#### DIRECTIONS FOR THIS TASK:
Across the records that follow, give the number of lines containing the word "value" and nothing else.

#### Stored data:

+===+

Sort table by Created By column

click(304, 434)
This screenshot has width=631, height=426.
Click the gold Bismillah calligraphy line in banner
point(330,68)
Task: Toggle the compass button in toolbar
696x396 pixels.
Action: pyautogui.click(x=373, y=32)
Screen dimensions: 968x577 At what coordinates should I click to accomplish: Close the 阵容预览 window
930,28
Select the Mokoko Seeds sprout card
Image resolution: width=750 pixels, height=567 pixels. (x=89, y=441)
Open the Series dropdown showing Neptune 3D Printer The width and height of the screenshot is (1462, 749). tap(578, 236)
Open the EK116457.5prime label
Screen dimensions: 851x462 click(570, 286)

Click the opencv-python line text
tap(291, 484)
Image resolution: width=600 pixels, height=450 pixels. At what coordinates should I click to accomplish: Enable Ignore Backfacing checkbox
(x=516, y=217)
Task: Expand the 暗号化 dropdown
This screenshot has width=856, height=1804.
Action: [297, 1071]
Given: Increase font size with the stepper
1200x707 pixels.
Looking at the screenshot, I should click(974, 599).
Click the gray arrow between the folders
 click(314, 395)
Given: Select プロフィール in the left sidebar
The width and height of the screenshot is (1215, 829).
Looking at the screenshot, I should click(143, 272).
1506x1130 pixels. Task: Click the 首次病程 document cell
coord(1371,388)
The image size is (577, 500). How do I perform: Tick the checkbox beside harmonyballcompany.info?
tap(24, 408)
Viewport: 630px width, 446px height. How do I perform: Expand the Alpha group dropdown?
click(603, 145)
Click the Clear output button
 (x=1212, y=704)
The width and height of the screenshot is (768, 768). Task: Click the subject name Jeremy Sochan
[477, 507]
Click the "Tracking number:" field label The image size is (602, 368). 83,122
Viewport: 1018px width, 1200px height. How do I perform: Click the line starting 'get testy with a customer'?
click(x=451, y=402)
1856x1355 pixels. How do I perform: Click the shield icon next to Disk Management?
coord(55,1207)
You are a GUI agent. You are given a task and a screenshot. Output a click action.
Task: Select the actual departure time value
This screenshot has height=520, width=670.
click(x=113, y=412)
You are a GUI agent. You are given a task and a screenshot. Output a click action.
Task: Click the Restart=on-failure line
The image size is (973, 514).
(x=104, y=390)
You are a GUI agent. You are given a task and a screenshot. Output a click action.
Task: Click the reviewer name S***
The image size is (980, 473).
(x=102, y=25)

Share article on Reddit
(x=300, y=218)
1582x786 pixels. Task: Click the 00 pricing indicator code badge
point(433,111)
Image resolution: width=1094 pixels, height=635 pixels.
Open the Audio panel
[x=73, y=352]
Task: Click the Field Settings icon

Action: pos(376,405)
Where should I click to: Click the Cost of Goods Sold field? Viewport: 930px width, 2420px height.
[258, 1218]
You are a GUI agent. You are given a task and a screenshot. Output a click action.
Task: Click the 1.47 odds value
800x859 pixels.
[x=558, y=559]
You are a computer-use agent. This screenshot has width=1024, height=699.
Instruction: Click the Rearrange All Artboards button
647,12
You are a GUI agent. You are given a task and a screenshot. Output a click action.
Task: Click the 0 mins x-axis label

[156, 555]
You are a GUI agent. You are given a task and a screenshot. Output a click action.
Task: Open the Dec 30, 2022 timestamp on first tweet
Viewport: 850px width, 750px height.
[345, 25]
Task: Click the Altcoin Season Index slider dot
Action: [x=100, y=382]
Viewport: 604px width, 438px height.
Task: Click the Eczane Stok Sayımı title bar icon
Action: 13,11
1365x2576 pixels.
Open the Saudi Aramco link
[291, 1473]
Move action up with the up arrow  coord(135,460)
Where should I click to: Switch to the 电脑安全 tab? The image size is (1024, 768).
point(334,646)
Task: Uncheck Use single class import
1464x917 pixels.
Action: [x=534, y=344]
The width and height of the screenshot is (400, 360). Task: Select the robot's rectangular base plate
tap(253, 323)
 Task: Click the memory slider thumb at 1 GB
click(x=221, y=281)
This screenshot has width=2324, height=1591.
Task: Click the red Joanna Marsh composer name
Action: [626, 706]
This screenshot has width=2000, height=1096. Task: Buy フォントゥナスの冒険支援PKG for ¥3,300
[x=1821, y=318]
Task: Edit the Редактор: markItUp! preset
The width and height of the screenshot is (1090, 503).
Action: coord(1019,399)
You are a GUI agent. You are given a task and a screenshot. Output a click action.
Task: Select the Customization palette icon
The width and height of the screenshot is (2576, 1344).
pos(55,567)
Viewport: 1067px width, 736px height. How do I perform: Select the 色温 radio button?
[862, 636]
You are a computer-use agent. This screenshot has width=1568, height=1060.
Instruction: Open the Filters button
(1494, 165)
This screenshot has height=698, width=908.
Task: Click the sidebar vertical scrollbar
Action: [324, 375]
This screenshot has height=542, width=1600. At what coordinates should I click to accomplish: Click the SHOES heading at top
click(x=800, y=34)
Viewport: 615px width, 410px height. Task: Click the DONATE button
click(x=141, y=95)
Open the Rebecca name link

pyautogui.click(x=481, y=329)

+===+

#### TASK OUTPUT:
2